Kobrine and associates [6] demonstrated in the rhesus monkey operated on in the prone position that the spinal cord blood flow remains within normal range when the mean arterial pressure is kept between 50 and 135 mm Hg, and it should be noted that the mean arterial pressure was always greater than 50 mm Hg in our patient. However, Michenfelder and colleagues [7] have found that in the sitting position the intraspinal arterial pressure, 15 to 25 cm above the heart level is 12 to 20 mm Hg lower than that at heart level. If we accept that extreme flexion of the neck may disturb cervical spinal cord blood flow, then the combination of both a sitting position and extreme neck flexion could result in ischemic spinal cord damage. It should be remarked in this respect that our patient awoke from anesthesia without showing neurologic deficits, which developed after she was placed in a sitting position.
It remains uncertain whether spinal cord damage would have developed in our patient if she had been kept in a supine position, thus avoiding the addition of a second risk factor for spinal cord ischemia. We believe that relative arterial hypotension induced by the sitting position was of particular relevance in our patient. However, a vascular anomaly, either congenital or secondary to thoracic injury, that could have contributed to the spinal cord ischemia cannot be excluded.
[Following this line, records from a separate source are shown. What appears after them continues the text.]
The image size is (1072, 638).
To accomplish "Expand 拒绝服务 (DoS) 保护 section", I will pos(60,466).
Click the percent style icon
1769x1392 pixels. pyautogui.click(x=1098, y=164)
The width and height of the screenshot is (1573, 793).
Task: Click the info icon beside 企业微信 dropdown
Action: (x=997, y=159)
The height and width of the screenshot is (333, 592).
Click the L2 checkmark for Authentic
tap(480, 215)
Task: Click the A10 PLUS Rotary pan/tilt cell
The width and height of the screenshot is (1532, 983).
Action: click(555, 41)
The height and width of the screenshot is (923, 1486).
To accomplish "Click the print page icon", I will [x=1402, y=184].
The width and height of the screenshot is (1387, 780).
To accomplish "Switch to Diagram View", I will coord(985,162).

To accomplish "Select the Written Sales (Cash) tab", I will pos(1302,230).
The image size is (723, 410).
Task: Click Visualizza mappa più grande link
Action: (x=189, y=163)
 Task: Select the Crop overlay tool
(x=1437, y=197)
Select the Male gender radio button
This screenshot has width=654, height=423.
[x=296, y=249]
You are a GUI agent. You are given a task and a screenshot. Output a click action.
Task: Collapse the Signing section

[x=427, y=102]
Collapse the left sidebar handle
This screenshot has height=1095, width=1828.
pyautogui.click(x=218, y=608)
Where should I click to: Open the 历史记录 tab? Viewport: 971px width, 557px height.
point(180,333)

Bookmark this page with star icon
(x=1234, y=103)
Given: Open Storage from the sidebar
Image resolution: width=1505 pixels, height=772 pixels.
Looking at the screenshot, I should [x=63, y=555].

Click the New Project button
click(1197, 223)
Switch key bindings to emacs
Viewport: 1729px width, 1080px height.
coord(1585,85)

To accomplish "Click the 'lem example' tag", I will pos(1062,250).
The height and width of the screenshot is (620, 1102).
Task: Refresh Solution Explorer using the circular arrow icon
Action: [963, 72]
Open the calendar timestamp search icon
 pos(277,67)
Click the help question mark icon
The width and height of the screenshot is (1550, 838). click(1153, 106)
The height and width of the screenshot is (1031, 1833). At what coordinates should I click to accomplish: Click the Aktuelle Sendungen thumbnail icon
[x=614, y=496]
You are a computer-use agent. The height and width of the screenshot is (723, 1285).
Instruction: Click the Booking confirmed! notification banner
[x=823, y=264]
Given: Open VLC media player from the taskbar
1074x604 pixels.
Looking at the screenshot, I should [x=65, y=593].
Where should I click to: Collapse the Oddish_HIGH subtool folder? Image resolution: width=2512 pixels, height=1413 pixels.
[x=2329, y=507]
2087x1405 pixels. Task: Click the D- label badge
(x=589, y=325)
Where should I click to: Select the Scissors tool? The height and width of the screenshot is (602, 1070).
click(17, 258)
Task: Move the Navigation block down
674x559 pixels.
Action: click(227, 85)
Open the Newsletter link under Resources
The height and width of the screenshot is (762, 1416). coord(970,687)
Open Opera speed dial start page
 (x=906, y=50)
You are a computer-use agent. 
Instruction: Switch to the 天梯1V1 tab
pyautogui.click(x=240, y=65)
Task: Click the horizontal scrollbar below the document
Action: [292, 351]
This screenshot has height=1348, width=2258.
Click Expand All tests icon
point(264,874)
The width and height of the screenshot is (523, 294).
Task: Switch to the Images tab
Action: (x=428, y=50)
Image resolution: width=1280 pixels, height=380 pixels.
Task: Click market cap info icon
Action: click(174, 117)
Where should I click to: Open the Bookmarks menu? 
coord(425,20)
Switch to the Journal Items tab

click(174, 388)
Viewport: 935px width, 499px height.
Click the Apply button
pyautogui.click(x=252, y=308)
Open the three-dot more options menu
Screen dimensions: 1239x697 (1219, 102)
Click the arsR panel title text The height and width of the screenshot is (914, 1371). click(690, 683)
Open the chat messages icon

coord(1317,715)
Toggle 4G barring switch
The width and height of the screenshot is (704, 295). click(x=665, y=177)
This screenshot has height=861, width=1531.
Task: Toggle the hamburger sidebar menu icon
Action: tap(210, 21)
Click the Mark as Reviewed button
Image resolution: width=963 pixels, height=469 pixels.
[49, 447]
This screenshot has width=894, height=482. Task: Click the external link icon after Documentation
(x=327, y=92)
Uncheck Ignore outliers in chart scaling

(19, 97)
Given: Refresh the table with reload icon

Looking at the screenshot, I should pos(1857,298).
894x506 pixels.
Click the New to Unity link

Although the influence of the positional factor remains hypothetical in our case, we would recommend avoidance of the sitting position after operation in patients undergoing repair of tracheal stenosis as well as minimization of postoperative cervical hyperflexion by using other methods to reduce tension on the tracheal suture line. Finally, it seems also advisable to keep arterial blood pressure at the high range of normality.